The result of this is that goals are subverted and the organization becomes locked into a series of inward looking power struggles. Thus, paradoxically, the result of attempting to design an efficient organization that runs on rational and impersonal lines is to create a situation where the opposite to is true.

Theory of bureaucratic dysfunction
Crozier argues that:

"... the bureaucratic system of organization is primarily characterized by the existence of a series of relatively stable vicious circles that stem from centralisation and impersonality" (Crozier, 1964, p 193)

He outlines four such 'vicious circles' that he observed in the organizations he studied.

The development of impersonal rules
In an attempt to be rational and egalitarian, bureaucracies attempt to come up with a set of abstract impersonal rules to cover all possible events. Crozier gives the example of the concours (competitive examinations) which mean that, one the exams are passed, promotion become simply a matter of seniority and avoiding damaging conflicts. The result, he argues, is that hierarchical relationships decline in importance or disappear completely which means that higher level in the bureaucracy have effectively lost the power to govern the lower levels.

The centralization of decisions
If one wishes to maintain the impersonal nature of decision making, it is necessary to ensure that decision are made at a level where those who make them are protected from the influence of those who are affected by them. The effect of this is that problems are resolved by people who have no direct knowledge of the problems they are called upon to solve, and so, priority is given to the resolution of internal political problems instead. In this case, the power to influence events over which one has direct experience is lost and it is passed to some impartial central body.

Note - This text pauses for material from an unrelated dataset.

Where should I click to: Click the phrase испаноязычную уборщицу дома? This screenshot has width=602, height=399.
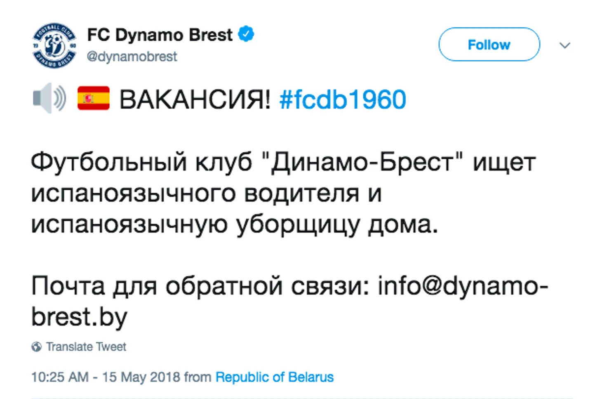coord(234,224)
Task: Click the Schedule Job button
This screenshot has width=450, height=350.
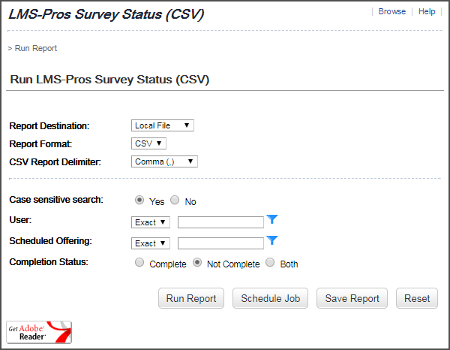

The isolation of strata and group pressure within strata
The suppression of the possibility of exercising discretion among superiors and the removal of opportunities for bargaining from subordinates results in an organization that consists of a series of isolated strata. The notional equality within the strata becomes the only defence for the individual against demands form other parts of the organization and allows groups some degree of control over their own domain. The result is very strong per group pressure to conform to the norms of the strata regardless of individual beliefs or the wider goals of the organization.

The development of parallel power relationships
It is impossible to account for every eventuality, even by the constant addition of impersonal rules and the progressive centralisation of decision making; consequently, individuals or groups that control the remaining zones of uncertainty, wield a considerable amount of power. This can lead to the creation of parallel power structures that give certain groups or individuals in certain situations, disproportionate power in an otherwise regulated and egalitarian organization. Once again, this can lead to decisions being made based on factors separate from the overall goals of the organization.